Three deployment paths

Path

Best for

GPU required

Setup effort

Vi SDK (local)

Prototyping, testing, small-scale use

Yes (local GPU)

Low

NVIDIA NIM containers

Production workloads, team access, scaling

Yes (server GPU)

Medium

Self-hosted (vLLM, TGI)

Full control, custom infrastructure

Yes (server GPU)

High

Vi SDK (local inference)

The Vi SDK downloads your model weights and runs inference on your local machine. You write a few lines of Python, pass in an image and a prompt, and get results back. This is the fastest way to test a trained model.

When to use it: During development, for testing on sample images, or for applications where a single machine handles all requests. Good for prototyping before committing to a production setup.

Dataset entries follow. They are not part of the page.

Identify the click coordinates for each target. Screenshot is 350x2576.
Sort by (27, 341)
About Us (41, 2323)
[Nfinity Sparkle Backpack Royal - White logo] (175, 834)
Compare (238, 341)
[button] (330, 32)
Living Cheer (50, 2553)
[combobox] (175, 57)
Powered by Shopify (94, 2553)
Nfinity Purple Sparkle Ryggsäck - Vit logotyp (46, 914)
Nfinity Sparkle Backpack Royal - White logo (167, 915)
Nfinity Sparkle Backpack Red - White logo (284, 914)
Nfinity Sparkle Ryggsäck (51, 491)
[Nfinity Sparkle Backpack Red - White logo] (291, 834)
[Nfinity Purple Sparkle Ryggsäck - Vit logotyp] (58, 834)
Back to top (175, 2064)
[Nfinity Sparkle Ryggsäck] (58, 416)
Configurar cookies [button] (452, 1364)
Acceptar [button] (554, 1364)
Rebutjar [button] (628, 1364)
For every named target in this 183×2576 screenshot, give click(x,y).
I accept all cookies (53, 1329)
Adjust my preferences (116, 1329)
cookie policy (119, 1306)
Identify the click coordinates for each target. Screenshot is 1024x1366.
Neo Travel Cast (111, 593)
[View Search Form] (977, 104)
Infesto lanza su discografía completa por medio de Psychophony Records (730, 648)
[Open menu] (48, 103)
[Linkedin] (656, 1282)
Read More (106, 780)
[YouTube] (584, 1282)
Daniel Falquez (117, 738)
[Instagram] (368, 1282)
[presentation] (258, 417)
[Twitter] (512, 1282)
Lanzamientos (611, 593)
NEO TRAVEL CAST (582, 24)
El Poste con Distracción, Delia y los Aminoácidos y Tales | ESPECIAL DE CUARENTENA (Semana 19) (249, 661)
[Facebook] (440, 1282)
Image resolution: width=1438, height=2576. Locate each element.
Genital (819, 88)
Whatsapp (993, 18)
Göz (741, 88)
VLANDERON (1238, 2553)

Limitations: Tied to one machine. No built-in load balancing, scaling, or API endpoint. You manage the GPU yourself.

NVIDIA NIM containers

NIM (NVIDIA Inference Microservice) packages your model into a Docker container with GPU acceleration and an OpenAI-compatible API endpoint. You deploy the container on any server with an NVIDIA GPU and send requests over HTTP.

When to use it: For production applications where multiple users or services need to call the model. NIM handles batching, GPU memory management, and provides a standard API that your backend code can call.

Limitations: Requires Docker and NVIDIA GPU drivers on the host. Container images are large (several GB).

Self-hosted (vLLM, TGI)

For teams that want full control, you can load the downloaded model weights into inference frameworks like vLLM or Hugging Face Text Generation Inference (TGI). These frameworks provide optimized serving with features like continuous batching and speculative decoding.

When to use it: When you have specific infrastructure requirements, need custom optimization, or are already running vLLM/TGI for other models.

Limitations: You manage everything: GPU allocation, model loading, API routing, scaling, and monitoring. Requires ML infrastructure experience.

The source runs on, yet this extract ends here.